Flint, Mich., made headlines this year after it was discovered that residents had been drinking lead-laced water for a year and a half. A switch to the Flint River as the city’s water source introduced corrosive chemicals to the area’s aging pipes when regulators failed to properly treat the water, allowing lead to flow into residents’ homes. In some cases, the water was so toxic it could be classified as hazardous waste.
Nine city and state employees were indicted on charges of covering up or falsifying reports warning of an impending lead crisis, while the EPA admitted no wrongdoing.
“We have laws to protect our most vulnerable,” says Marc Edwards, the Virginia Tech engineer largely responsible for exposing Flint’s dangerously high lead levels. “Those laws were blatantly disregarded.”
But this isn’t the first lead-in-the-water crisis. Flint bears unsettling parallels to the 2004 lead problems in Washington, D.C., also exposed by Edwards, and which likely affected even more children. If we failed to learn from prior mistakes, can we learn this time?

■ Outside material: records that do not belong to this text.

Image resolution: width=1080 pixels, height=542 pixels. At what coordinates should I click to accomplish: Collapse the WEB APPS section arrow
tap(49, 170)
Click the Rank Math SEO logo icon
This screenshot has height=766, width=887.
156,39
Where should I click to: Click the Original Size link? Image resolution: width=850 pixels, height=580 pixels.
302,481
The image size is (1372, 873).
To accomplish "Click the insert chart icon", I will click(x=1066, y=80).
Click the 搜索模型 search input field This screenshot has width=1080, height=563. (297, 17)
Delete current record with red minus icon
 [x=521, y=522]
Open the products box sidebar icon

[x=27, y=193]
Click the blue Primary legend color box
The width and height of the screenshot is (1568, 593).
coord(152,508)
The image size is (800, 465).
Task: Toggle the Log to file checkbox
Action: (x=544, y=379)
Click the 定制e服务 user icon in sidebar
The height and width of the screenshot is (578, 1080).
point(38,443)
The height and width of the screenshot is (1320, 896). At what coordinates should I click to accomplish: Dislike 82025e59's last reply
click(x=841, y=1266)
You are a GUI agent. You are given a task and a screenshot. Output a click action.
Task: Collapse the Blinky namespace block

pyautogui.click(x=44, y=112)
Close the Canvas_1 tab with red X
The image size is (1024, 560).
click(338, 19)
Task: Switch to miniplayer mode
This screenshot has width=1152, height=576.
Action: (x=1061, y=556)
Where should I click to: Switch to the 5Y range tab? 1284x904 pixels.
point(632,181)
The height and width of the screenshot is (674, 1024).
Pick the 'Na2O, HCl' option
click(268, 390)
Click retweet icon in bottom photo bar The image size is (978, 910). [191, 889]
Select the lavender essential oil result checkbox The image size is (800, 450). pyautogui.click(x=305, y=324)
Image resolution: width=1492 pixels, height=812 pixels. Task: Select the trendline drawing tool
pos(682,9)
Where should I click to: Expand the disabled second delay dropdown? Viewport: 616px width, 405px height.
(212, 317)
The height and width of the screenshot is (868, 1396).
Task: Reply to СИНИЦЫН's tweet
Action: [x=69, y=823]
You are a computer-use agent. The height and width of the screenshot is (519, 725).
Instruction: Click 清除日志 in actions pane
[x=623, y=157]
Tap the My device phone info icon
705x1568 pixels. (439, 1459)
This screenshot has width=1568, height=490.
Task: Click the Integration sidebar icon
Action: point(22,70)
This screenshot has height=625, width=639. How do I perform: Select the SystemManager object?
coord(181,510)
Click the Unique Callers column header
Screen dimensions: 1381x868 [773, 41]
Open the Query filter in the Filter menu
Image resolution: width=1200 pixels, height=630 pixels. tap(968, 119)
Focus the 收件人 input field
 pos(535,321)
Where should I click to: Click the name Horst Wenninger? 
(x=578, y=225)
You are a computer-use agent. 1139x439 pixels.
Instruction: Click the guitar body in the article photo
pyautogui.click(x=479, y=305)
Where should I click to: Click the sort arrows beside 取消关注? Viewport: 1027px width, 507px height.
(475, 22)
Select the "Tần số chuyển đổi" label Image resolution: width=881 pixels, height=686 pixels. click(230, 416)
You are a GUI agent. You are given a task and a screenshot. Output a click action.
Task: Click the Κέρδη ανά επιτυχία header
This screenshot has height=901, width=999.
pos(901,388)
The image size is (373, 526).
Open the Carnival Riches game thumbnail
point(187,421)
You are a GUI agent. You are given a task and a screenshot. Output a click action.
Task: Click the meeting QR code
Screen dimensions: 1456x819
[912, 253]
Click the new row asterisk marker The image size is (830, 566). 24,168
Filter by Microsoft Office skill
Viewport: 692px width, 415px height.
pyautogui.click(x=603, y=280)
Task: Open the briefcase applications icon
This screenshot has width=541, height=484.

“Unlike any other disaster like a flood or a hurricane, this is something that . . . impacts a child’s entire life-course trajectory,” says Flint pediatrician and Michigan State University professor Mona Hanna-Attisha. Her research, published in the American Journal of Public Health, assessed lead levels in nearly 1,500 of the city’s 10,000 children under the age of 5, half before and half after the contamination. She found that twice as many children tested positive for elevated levels of lead after the switch to Flint River water.
In contrast to D.C., Flint has received some $400 million in aid for infrastructure, wellness programs and health care. But lead’s effects on a child’s brain are permanent and are linked to issues ranging from learning disabilities, poor mental health and elevated incarceration rates.
Advocates are now struggling to gather enough resources to replace pipes and provide a lifetime of treatment for lead exposure. And Americans are debating what to do about the lead plumbing that snakes under some 6 million households.
Replacing them entirely could cost as much as $50 billion, making the clear solution almost certainly untenable. Some cities have replaced all their pipes, while others have encouraged residents to purchase inexpensive water filters that can remove lead.
Edwards blames the EPA for an institutional failure to monitor the nation’s aging water infrastructure. And he points out that the lead concentration level the EPA sets as its action limit — 15 micrograms per liter — is essentially arbitrary. There’s no safe level of lead, especially for children, and studies show even very low levels can cause learning deficits.
“We had to fight the very agencies paid to protect children from this problem,” he says. “We had to fight them every step of the way to get the truth out.”